Blowout week 18

Germany: Energiewende kaput?

Big oil in trouble: Shell production down, profits down 45%; Exxon Mobil production down, profits down 4%; BP production and profits down. Russia, production down.

Ukraine / Russia: Ukraine raises domestic gas prices by 50%; Russia tightens the screws; chunk of Russia’s military industrial complex in E Ukraine.

Germany: Angela Merkel’s Vice Chancellor Stuns, Declares Germany’s ‘Energiewende’ To Be On ‘The Verge Of Failure’!

“The truth is that in all fields we under-estimated the complexity of the Energiewende.”

“The complete exemption from paying feed-in tariffs is a model that is wonderful for you as a business model, but is one that is a problem for everyone else.”

25 stories this week in an action packed Blowout.

UK: Scottish independence: Scotland ‘committed’ to EU, says Salmond

He said: “Scotland’s vast natural resources and human talent make it one of the lynchpins of the European Union. We have a key role to play in providing energy security for Europe.

USA: Economists back increased US oil and gas exports

Whether to allow more exports of U.S. oil and natural gas has become a matter of political debate in Washington. But to economists, the answer is clear: The nation would benefit.

[Editor: The US is a small net importer of natural gas and remains a vey large importer of crude oil 😉 ]

USA: Biggest Buyout Gone Bust in Energy Future Dims Megadeals

The Dallas-based utility’s bankruptcy yesterday ended the biggest leveraged buyout on record and will wipe out most of the $8.3 billion of equity that investors led by three of the world’s largest private-equity firms sank into the company.

Ukraine: Gas rates for Ukrainians will jump over 50 percent as of May 1

New retail rates of natural gas for households are coming into force in Ukraine as of May 1. The hike exceeds 50 percent.

Ukraine: Ukraine agrees to 50% gas price hike amid IMF talks

Ukraine’s interim government says it will raise gas prices for domestic consumers by 50% in an effort to secure an International Monetary Fund (IMF) aid package. An official at Ukraine’s Naftogaz state energy company said the price rise would take effect on 1 May, and further rises would be scheduled until 2018.

UK: Cuadrilla gets green light for oil test at Balcombe

UK shale gas exploration company Cuadrilla has been given the green light to test oil extraction in Balcombe, the West Sussex village that saw major anti-fracking protests last summer. At a planning committee meeting that had to be adjourned at one point due to people disrupting it, West Sussex county council approved the company’s application to undertake tests to see how fast oil would flow at a site on the outskirts of the village.

[Editor: Cuadrilla’s Balcombe well is a conventional oil well where no fracking has ever been planned.]

USA: Shale Drillers Feast on Junk Debt to Stay on Treadmill

Rice Energy Inc. (RICE), a natural gas producer with risky credit, raised $900 million in three days this month, $150 million more than it originally sought. Not bad for the Canonsburg, Pennsylvania-based company’s first bond issue after going public in January. Especially since it has lost money three years in a row, has drilled fewer than 50 wells — most named after superheroes and monster trucks — and said it will spend $4.09 for every $1 it earns in 2014.

THINGS TO DO.
**A.** Reproduce the part of the energy news roundup that opens with the words containing "UK: Scottish independence: Scotland" and closes with "nation would benefit.".
**B.** Carry on writing the energy news roundup, picking up right after its last sentence.
The lines that come next are separate material, unrelated to the energy news roundup.

RECORD EXTRACTS.

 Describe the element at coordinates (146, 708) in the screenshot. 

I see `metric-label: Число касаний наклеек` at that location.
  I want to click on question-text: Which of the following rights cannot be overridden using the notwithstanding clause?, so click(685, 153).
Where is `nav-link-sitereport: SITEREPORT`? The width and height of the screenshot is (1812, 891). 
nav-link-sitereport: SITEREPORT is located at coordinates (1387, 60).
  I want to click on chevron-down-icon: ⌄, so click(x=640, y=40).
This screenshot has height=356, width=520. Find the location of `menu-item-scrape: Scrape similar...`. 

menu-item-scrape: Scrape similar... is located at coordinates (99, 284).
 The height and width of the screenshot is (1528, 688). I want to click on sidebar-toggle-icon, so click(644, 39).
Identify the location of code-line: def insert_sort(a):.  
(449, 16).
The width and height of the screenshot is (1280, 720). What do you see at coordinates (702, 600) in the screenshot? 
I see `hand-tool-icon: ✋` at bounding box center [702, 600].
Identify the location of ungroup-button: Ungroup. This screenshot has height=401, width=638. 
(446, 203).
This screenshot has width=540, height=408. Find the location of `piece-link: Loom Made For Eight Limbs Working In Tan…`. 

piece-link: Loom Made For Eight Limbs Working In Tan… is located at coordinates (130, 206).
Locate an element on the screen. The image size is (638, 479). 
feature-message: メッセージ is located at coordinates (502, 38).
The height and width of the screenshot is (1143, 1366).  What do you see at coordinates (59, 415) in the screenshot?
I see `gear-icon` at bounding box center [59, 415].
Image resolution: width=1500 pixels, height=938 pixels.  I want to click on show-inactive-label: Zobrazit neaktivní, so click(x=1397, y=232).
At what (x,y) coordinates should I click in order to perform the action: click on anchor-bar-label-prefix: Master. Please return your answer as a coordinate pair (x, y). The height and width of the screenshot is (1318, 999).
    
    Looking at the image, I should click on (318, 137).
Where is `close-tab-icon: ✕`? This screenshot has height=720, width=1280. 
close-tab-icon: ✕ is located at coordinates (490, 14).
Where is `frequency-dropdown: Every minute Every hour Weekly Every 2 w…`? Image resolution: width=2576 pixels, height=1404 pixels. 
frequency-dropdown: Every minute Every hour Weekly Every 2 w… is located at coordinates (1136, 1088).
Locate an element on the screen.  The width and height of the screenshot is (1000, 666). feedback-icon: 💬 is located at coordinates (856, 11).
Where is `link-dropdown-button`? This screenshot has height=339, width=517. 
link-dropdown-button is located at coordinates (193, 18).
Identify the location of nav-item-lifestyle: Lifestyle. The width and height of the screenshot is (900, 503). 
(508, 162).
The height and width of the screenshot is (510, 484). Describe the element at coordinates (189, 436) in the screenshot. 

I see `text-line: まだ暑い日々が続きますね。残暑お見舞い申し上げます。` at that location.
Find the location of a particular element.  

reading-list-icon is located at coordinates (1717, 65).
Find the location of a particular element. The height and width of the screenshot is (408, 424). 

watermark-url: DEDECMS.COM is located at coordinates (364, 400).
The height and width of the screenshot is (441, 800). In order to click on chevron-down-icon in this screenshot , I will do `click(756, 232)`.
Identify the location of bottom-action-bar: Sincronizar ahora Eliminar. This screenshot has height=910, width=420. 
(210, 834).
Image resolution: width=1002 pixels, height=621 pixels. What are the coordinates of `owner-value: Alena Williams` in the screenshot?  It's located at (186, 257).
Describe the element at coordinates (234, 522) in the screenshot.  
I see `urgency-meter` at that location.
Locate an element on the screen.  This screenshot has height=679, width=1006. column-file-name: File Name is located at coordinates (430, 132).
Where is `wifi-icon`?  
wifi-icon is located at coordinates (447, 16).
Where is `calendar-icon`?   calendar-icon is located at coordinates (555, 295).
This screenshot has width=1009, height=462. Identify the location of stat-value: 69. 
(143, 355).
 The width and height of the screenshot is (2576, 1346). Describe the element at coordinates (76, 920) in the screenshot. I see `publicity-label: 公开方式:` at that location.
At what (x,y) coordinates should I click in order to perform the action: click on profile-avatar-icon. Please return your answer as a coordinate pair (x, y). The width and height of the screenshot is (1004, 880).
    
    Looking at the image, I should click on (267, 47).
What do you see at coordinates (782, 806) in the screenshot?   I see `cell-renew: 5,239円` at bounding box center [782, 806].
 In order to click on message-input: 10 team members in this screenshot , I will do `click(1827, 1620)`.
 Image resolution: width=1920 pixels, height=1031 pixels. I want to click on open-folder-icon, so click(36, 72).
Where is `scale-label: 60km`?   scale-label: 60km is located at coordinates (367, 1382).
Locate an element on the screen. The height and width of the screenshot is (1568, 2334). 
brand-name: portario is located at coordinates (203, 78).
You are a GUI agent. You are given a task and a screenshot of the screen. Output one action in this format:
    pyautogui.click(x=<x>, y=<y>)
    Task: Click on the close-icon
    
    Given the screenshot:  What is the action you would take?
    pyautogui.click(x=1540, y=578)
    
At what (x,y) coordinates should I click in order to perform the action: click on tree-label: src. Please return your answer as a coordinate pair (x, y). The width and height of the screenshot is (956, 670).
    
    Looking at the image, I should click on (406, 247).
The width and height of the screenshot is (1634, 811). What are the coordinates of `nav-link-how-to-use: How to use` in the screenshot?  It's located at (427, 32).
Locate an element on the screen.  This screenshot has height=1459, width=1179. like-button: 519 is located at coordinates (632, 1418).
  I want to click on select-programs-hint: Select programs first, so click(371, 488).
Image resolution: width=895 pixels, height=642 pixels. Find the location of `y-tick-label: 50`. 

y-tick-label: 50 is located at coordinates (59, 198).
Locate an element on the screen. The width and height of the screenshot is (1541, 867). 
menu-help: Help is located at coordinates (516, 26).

YOUR WRITTEN ANSWERS.
**A.**
UK: Scottish independence: Scotland ‘committed’ to EU, says Salmond

He said: “Scotland’s vast natural resources and human talent make it one of the lynchpins of the European Union. We have a key role to play in providing energy security for Europe.

USA: Economists back increased US oil and gas exports

Whether to allow more exports of U.S. oil and natural gas has become a matter of political debate in Washington. But to economists, the answer is clear: The nation would benefit.

**B.**
Technology: Why Wave Power Has Lagged Far Behind as Energy Source

Researchers have long contended that power from ocean waves could make a major contribution as a renewable energy source. But a host of challenges, including the difficulty of designing a device to capture the energy of waves, have stymied efforts to generate electricity from the sea.

World: Shell Profit Falls 45 Percent as Oil Production Drops

The European oil giant Royal Dutch Shell reported Wednesday a 45 percent decline in first-quarter earnings compared with a year earlier, as production fell sharply and the company took a large write-off in its refining business.

World: Exxon earnings slip on lower production, refining

Exxon Mobil said Thursday that its net income fell 4 percent in the fourth quarter as it produced less oil and natural gas and posted weaker refining results.

World: BP 1QFY14 Profits Drop On Lower Production

BP plc (ADR) (BP) reported its financial results for the first quarter of its fiscal 2014 (1QFY14; ended March 31, 2014) before the opening bell today. The company reported declining profits and missed analysts’ estimates for revenues, with earnings falling in line.

Russia: Russian Oil Output Down for Fourth Month in a Row

Russian oil output, the world’s largest, slipped by 0.2 percent to 10.54 million barrels per day in April, declining for the fourth month in a row as production from new fields failed to offset a slowdown from mature deposits.

World: Guest blog post: more debate on the future of international oil companies

In my last Barrel post, I threw down the gauntlet to those casually predicting a collapse in oil prices, as such a collapse would effectively kill the oil business at the major oil companies. We will know, I wrote, that such forecasters are serious when they declare the international oil companies (IOCs) “to be the walking dead.”

UK: Substation fault caused huge north Scotland power cut

A fault at a substation was the cause of a power outage which affected more than 200,000 properties across the north of Scotland last week.

World: Citi vs. Chevron: The Oil Price Controversy

The direction of oil prices is once again a hot topic. In a recent Barron’s article, Ed Morse, Citigroup’s head of global commodity research, forecasts a collapse in global oil prices to $75 /b over the next three to five years. By contrast, Chevron has announced that it is budgeting with $110/b oil for 2017, with the company’s CEO John Watson stating, “There is a new reality in our business… $100/bbl is becoming the new $20/bbl in our business… costs have caught up to revenues for many classes of projects.” And for good measure, he adds, “If $100 is the new $20, consumers will pay more for oil.”

USA: U.S. electricity prices may be going up for good

As temperatures plunged to 16 below zero in Chicago in early January and set record lows across the eastern U.S., electrical system managers implored the public to turn off stoves, dryers and even lights or risk blackouts. A fifth of all power-generating capacity in a grid serving 60 million people went suddenly offline, as coal piles froze, sensitive electrical equipment went haywire and utility operators had trouble finding enough natural gas to keep power plants running.

UK: Aberdeen electricity supplies restored

Much of Aberdeen city centre and areas to the north of the city have been affected by a power cut. A statement from Scottish Hydro said the AB24 and AB16 postcode areas were without electricity this morning. By 14:30, the company said all of the properties affected had power restored to them. In total, 1200 customers are thought to have been affected.

UK: Nigg Energy Park could get work from Moray Firth wind farm

A fabrication yard in Easter Ross could play a part in the construction of an offshore wind farm in the Moray Firth.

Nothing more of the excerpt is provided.